Since Amaechi’s political travails with the former Presidency leading to the election that Amaechi’s party won, books effectively vanished from the former governor’s menu of activities. The one-time burning passion of the University of Port Harcourt graduate of English and Literary Studies began to nose-dive when he was also absent at last year’s weeklong book festival, which was considered strange in a year his city was hosting UNESCO World Book Capital. A Permanent Secretary from the office of Ikuru came in representative capacity for the entire government as well.

Indeed, it was anti-climax in a sense even from the literary point of view. Notable literary regulars and figures at the festivals were absent. It was at the opening in April 2014 that Nobel laureate Prof. Wole Soyinka called on the Federal Government to bring back kidnapped Chibok schoolgirls in his keynote address; the call went virile and later became a mantra the world over, which Dr. Oby Ezekwesili later adopted as her year-long mission. She, too, a board member of Rainbow Book Club, did not show up for the closing.

Clearly, the list of absentees was long. Pa Gabriel Okara is another regular of the city’s book activities; he was absent. Dr. Elechi Amadi is another regular at rainbow Book Club events; he was absent. Prof. Omolara Ogundipe didn’t show up as well. Pa Lindsay Barrett was also absent. So, too, was his son, Ignoni Barrett and Kaine Agary, two Port Harcourt literary folks. The Department of English and Literary Studies that usually represents University of Port Harcourt had no regular member in attendance. Dr. Obari Gomba is a notable poet in the city; he didn’t attend.
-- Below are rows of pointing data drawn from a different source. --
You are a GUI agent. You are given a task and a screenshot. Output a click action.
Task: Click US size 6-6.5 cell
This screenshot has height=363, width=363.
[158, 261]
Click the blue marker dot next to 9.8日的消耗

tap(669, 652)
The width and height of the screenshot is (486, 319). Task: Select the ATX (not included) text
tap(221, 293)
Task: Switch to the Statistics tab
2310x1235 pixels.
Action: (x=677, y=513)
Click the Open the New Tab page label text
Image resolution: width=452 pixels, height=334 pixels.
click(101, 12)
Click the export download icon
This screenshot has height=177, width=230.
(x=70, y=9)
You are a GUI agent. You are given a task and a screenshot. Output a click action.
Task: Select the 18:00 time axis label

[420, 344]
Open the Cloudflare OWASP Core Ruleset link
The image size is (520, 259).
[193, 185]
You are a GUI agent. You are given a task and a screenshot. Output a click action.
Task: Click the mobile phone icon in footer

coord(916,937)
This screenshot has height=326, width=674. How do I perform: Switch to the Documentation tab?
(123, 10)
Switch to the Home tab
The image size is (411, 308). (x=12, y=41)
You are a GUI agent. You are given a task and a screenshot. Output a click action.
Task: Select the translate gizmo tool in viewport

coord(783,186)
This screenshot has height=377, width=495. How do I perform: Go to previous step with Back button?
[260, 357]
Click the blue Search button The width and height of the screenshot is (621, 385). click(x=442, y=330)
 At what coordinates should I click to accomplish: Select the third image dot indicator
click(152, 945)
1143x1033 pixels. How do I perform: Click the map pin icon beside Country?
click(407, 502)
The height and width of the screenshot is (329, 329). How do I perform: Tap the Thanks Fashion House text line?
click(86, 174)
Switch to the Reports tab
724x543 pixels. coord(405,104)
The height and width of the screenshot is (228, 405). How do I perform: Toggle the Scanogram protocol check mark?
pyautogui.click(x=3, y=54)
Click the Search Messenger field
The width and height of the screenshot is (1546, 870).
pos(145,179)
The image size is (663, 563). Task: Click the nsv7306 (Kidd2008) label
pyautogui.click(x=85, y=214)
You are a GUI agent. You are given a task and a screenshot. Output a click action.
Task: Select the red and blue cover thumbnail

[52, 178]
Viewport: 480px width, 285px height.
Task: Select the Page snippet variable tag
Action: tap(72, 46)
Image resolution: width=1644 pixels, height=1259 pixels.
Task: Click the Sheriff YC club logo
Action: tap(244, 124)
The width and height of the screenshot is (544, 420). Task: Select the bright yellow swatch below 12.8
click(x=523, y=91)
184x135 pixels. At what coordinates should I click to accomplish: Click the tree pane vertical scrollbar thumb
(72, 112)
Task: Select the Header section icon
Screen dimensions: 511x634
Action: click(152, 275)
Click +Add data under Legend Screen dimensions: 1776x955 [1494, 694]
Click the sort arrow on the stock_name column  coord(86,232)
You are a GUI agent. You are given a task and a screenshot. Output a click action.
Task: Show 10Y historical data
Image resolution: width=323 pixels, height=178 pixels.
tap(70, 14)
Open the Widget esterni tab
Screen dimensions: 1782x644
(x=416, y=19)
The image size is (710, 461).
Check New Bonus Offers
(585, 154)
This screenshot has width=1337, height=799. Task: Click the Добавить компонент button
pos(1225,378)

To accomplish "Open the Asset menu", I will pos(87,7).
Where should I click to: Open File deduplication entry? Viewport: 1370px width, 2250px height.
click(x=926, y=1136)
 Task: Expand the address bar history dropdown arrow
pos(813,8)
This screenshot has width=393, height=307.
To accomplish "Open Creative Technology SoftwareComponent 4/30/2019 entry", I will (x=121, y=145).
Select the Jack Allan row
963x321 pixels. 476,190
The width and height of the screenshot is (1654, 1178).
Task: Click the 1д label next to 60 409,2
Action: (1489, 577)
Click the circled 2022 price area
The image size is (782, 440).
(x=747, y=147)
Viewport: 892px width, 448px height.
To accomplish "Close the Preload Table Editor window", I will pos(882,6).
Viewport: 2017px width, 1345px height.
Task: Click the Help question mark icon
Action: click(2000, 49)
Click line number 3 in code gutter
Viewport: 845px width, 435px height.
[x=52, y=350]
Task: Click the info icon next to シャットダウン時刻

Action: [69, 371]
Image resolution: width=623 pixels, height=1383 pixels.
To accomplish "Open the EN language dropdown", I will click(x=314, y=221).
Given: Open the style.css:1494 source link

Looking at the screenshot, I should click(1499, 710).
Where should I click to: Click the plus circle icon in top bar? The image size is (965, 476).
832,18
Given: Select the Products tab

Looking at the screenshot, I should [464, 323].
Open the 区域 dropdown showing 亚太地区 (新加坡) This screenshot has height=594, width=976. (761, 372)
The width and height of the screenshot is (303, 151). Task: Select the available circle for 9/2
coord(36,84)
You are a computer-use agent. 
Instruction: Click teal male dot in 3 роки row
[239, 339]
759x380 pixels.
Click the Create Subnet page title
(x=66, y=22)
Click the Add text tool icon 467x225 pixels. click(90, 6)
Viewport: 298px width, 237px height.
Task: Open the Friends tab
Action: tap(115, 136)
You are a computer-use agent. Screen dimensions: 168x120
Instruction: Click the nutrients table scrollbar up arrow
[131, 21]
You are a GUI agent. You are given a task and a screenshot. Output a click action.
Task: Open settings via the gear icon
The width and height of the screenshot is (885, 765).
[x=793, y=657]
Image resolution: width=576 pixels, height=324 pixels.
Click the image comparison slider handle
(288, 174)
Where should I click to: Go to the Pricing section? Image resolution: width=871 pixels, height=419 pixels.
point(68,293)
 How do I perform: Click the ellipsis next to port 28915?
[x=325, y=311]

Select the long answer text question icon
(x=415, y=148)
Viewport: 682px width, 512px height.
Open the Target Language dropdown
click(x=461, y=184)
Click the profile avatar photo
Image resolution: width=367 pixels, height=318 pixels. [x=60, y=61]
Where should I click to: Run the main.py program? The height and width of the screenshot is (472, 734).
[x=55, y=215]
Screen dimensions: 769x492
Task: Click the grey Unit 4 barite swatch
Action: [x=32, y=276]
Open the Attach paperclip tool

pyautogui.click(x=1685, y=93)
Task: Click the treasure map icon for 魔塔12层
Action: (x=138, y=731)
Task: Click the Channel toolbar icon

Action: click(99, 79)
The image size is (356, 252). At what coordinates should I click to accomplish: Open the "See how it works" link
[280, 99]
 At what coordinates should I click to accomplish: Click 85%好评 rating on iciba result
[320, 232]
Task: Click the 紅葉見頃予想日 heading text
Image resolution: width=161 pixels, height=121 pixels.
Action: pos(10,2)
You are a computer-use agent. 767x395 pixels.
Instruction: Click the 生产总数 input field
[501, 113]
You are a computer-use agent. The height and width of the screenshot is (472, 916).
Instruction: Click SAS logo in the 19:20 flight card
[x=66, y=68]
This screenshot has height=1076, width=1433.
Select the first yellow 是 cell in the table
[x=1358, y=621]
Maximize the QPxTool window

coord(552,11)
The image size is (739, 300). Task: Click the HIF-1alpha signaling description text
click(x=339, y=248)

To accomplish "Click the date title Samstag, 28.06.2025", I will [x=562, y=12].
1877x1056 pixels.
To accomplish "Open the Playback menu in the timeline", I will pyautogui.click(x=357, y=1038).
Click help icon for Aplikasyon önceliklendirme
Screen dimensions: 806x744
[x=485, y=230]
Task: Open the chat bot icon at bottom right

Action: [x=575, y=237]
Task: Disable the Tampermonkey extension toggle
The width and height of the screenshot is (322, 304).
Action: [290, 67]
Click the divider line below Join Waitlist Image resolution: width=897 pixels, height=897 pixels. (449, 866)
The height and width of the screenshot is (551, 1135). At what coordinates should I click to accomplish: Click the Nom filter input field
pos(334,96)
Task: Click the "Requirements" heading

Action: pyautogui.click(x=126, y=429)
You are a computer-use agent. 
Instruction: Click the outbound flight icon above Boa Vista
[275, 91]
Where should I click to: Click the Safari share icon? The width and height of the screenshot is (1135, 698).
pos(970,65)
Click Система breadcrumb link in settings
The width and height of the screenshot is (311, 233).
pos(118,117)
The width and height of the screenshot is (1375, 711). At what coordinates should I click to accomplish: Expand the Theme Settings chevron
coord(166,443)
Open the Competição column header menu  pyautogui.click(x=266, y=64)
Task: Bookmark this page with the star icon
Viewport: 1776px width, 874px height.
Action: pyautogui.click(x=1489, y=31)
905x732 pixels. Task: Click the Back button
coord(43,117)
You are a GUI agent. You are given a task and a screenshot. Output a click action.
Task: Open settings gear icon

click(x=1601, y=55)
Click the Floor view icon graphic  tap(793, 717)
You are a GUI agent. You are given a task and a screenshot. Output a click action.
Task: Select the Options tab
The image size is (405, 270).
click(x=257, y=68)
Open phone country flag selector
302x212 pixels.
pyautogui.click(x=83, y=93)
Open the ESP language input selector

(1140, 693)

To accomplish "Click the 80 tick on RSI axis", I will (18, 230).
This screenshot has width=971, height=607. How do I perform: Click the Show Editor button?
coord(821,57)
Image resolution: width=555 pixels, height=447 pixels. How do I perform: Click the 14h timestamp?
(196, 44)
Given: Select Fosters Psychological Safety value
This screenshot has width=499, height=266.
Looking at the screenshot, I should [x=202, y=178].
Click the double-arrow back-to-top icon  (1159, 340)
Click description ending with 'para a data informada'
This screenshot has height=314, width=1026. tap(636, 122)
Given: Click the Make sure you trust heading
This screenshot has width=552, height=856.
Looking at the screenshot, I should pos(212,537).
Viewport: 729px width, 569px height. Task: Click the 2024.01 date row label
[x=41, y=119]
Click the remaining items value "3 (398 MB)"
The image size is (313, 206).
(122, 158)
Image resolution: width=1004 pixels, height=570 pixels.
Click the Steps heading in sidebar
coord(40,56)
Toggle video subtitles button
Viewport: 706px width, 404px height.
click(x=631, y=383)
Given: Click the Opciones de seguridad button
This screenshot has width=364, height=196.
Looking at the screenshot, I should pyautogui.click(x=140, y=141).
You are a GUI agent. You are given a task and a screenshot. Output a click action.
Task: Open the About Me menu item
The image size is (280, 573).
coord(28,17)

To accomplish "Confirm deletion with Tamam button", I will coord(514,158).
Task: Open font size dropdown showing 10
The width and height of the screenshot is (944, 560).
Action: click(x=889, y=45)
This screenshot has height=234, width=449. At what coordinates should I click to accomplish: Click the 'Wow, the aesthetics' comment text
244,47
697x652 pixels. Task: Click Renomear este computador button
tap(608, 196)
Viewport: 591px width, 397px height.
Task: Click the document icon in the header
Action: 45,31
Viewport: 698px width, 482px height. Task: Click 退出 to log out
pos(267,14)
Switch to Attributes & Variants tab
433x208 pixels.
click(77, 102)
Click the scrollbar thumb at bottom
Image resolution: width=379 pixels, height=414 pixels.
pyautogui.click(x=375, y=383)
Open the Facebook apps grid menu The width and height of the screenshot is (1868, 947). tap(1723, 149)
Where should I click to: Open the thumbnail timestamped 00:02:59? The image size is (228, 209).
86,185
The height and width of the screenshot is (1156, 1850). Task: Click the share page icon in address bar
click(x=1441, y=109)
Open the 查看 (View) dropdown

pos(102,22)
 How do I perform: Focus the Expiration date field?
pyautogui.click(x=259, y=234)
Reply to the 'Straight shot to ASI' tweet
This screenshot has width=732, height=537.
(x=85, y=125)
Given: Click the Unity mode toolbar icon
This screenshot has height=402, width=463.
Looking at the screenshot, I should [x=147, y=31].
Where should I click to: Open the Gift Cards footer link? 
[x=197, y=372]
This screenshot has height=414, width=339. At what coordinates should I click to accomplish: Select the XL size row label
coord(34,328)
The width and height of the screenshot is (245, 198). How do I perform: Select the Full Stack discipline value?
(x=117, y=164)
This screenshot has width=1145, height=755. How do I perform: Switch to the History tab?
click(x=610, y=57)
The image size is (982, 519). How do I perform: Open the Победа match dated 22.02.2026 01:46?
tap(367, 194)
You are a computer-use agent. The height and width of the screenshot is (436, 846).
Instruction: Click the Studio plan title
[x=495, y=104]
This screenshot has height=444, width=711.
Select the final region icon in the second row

A scene from the play Obele and the Storyteller produced by Bikiya Graham-Douglas-led Betta Arts Foundation; it traces the journey of the book in Africa from colonial times till date and the need to further deepen its values, as developmental tool

A scene from the play Obele and the Storyteller produced by Bikiya Graham-Douglas-led Betta Arts Foundation; it traces the journey of the book in Africa from colonial times till date and the need to further deepen its values, as developmental tool

Just a handful of literary figures were present. They were Chimeka Garricks and Uzo Nwamara and other upcoming ones, including the Songhai 12.

Then enters Wike

Wike

Wike

NEVERTHELESS, the N3 billion Port Harcourt Book Centre seems the crowning glory and milestone achievement of Port Harcourt as book capital 2014. It is Amaechi’s promise delivered. Already near completion, the centre was partly sponsored by Shell Petroleum Development Company, and will be managed by Port Harcourt Literary Society, an unknown body that clearly rode on the back of Amaechi’s largesse to push itself forward to the centre of things. It had been Amaechi’s vision that the book festival be weaned from government’s sponsorship and so it remains truly independent. This is what the centre would do to give fillip to the literary arts in the city.

But what fate would befall literary activities in Port Harcourt since Amaechi has left, and Nyesom Wike, a legal mind, has assumed office as governor? As a former Minister of Education, will he still see the value of books and invest in them by continuing the festival? In fact, what legacy did he leave behind as Minister of Education? Will he dismiss the entire festival and the promotion of books in his city, as his predecessor’s fad that must be dismantled to score some cheap political point, as is often the case? As Minister of Education Wike did not attend a single book event or education conference, not even the ones in the city from where he has begun governance.

This means that the fate of books in Port Harcourt city might face a grim period of reversal of fortunes if Wike were to wield the regular philistine stick prevalent in Nigeria.